Adaptive LoRA Experts Allocation and Selection for Federated Fine-Tuning
Lei Wang, Jieming Bian, Letian Zhang, Jie Xu
Abstract
Large Language Models (LLMs) have demonstrated impressive capabilities across various tasks, but fine-tuning them for domain-specific applications often requires substantial domain-specific data that may be distributed across multiple organizations. Federated Learning (FL) offers a privacy-preserving solution, but faces challenges with computational constraints when applied to LLMs. Low-Rank Adaptation (LoRA) has emerged as a parameter-efficient fine-tuning approach, though a single LoRA module often struggles with heterogeneous data across diverse domains.

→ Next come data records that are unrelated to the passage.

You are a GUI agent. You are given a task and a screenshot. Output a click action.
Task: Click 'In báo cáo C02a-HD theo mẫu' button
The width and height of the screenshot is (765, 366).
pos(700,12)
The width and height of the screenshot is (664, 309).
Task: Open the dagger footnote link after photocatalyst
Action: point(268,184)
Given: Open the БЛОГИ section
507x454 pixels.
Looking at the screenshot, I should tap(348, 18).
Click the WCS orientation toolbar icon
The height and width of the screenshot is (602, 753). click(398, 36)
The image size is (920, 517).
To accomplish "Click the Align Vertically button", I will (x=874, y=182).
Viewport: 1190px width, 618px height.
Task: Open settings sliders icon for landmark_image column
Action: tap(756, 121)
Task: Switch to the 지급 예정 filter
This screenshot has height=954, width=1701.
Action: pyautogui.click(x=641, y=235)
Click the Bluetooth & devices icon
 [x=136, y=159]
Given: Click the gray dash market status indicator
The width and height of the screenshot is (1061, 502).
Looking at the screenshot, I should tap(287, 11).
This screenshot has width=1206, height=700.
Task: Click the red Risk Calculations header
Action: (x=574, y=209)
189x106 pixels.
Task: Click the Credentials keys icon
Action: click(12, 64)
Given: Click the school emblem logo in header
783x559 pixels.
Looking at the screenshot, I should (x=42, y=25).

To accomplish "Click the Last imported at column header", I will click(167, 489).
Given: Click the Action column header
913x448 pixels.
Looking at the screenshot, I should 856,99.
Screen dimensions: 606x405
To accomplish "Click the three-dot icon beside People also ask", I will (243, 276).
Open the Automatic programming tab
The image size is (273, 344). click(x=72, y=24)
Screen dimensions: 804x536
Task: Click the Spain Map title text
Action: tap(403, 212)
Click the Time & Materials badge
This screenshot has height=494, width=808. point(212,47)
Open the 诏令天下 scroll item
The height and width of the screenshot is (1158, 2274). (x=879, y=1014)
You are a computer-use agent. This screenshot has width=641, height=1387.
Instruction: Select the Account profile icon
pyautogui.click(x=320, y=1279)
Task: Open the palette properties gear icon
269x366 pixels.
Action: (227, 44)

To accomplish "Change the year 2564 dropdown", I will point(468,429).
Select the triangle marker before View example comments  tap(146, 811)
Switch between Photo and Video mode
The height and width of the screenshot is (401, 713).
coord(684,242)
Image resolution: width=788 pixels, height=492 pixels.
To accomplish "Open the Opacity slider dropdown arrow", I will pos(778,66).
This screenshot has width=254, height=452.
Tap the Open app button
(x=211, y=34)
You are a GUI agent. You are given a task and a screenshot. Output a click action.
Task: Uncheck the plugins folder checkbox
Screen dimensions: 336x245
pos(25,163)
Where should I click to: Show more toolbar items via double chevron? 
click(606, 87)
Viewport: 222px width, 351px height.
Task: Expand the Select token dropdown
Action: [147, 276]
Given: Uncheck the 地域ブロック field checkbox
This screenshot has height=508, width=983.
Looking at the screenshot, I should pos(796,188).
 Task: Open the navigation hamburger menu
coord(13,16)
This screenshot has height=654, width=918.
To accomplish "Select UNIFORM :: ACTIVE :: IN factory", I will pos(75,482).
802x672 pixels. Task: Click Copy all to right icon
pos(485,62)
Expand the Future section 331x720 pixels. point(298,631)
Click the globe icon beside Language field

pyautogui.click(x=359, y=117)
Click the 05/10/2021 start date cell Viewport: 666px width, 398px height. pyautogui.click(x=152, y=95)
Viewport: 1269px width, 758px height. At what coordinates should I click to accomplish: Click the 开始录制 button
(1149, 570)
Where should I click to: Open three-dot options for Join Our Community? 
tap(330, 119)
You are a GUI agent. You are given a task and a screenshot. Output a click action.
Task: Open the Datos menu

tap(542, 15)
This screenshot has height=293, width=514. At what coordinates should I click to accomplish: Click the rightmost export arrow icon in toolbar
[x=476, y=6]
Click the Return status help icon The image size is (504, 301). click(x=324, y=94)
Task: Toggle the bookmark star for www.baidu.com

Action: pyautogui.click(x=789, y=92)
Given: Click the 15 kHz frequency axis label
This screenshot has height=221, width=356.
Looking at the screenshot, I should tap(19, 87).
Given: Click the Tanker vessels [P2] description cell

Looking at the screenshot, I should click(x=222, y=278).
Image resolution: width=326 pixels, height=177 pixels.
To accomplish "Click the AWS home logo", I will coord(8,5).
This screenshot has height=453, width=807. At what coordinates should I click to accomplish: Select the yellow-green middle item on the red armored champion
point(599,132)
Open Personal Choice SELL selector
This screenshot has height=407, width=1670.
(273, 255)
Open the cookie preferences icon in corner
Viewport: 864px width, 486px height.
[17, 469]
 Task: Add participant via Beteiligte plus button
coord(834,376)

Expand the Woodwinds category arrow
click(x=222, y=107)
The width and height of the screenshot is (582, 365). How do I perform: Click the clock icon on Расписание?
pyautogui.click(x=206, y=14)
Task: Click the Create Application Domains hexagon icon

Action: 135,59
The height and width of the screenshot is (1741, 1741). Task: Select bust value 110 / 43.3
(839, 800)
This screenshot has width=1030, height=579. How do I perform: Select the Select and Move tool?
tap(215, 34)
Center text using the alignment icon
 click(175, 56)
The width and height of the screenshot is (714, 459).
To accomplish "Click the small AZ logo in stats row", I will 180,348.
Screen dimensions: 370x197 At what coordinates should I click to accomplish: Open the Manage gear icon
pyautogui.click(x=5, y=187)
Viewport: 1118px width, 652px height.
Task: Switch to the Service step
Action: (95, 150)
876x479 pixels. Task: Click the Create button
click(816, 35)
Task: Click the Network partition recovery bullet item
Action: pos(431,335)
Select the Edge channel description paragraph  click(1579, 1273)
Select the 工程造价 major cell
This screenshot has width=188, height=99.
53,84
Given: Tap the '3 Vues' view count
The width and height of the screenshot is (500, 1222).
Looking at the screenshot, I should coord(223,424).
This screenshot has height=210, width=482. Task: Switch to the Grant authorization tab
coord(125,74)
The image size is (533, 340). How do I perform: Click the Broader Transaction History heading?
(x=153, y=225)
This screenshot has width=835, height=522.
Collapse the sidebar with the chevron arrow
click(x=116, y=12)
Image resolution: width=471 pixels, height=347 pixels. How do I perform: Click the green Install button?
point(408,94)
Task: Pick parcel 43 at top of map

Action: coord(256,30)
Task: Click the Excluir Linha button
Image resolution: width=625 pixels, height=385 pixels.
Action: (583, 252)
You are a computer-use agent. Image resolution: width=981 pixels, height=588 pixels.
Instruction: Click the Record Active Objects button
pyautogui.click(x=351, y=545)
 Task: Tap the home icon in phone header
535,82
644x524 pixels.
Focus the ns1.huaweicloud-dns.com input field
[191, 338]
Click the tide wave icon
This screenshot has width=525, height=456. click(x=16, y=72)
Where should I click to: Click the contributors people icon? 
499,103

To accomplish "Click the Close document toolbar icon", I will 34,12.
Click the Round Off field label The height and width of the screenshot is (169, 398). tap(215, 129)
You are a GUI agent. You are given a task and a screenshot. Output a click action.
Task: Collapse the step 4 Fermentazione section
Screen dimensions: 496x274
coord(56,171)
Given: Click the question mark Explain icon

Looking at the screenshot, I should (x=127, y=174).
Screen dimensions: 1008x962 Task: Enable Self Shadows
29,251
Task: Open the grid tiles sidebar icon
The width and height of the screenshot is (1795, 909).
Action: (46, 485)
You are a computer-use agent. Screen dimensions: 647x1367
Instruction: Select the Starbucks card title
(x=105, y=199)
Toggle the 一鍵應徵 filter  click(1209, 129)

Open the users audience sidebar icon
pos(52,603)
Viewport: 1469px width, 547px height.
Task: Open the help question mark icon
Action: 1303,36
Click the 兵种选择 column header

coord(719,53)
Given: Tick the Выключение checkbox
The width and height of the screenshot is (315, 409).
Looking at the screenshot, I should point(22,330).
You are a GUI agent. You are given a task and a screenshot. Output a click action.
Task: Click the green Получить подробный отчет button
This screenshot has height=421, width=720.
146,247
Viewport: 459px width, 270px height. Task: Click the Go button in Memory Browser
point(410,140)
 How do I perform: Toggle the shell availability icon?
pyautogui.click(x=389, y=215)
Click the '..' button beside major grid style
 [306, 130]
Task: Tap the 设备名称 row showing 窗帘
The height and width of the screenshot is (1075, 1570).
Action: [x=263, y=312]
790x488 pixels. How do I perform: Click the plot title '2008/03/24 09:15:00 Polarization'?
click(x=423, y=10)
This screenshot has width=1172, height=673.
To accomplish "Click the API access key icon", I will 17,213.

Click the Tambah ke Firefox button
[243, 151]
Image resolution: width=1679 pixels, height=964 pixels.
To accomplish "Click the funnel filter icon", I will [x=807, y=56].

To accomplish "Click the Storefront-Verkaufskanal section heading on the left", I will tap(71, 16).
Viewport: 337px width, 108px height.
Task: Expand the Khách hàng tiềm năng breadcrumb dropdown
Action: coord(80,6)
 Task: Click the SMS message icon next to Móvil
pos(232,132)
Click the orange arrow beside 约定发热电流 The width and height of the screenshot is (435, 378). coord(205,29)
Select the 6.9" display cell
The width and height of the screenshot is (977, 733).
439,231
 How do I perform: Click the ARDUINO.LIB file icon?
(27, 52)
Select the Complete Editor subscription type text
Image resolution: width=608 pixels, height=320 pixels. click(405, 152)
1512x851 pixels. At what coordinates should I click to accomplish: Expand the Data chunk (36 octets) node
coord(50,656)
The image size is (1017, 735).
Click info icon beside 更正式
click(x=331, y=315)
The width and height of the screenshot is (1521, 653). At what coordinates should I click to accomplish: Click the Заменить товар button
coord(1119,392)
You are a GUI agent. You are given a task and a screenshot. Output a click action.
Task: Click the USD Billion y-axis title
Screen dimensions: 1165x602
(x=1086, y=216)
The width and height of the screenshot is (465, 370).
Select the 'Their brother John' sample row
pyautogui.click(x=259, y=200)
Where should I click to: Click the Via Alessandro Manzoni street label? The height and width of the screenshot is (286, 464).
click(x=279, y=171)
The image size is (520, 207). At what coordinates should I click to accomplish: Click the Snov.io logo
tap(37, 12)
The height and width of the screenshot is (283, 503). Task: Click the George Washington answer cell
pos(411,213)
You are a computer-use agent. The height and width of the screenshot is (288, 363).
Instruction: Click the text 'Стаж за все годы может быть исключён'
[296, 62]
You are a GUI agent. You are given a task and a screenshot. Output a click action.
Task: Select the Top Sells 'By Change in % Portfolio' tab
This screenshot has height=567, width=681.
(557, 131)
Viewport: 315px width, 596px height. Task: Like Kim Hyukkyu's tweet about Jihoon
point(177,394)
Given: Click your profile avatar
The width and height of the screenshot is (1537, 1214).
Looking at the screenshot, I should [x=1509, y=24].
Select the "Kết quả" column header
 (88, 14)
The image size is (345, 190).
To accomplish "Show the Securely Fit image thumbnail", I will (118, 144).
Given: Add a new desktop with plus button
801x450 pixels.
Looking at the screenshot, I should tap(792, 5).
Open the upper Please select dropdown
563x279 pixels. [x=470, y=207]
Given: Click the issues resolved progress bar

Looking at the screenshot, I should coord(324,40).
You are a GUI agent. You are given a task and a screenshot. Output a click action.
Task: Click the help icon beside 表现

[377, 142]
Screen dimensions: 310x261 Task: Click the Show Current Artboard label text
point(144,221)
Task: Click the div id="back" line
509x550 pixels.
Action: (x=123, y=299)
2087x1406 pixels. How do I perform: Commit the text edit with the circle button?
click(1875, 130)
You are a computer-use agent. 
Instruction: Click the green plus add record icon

This paper addresses two critical challenges in federated LoRA fine-tuning: 1. determining the optimal number and allocation of LoRA experts across heterogeneous clients, and 2. enabling clients to selectively utilize these experts based on their specific data characteristics. We propose FedLEASE (Federated adaptive LoRA Expert Allocation and SElection), a novel framework that adaptively clusters clients based on representation similarity to allocate and train domain-specific LoRA experts. It also introduces an adaptive top- Mixture-of-Experts mechanism that allows each client to select the optimal number of utilized experts. Our extensive experiments on diverse benchmark datasets demonstrate that FedLEASE significantly outperforms existing federated fine-tuning approaches in heterogeneous client settings while maintaining communication efficiency.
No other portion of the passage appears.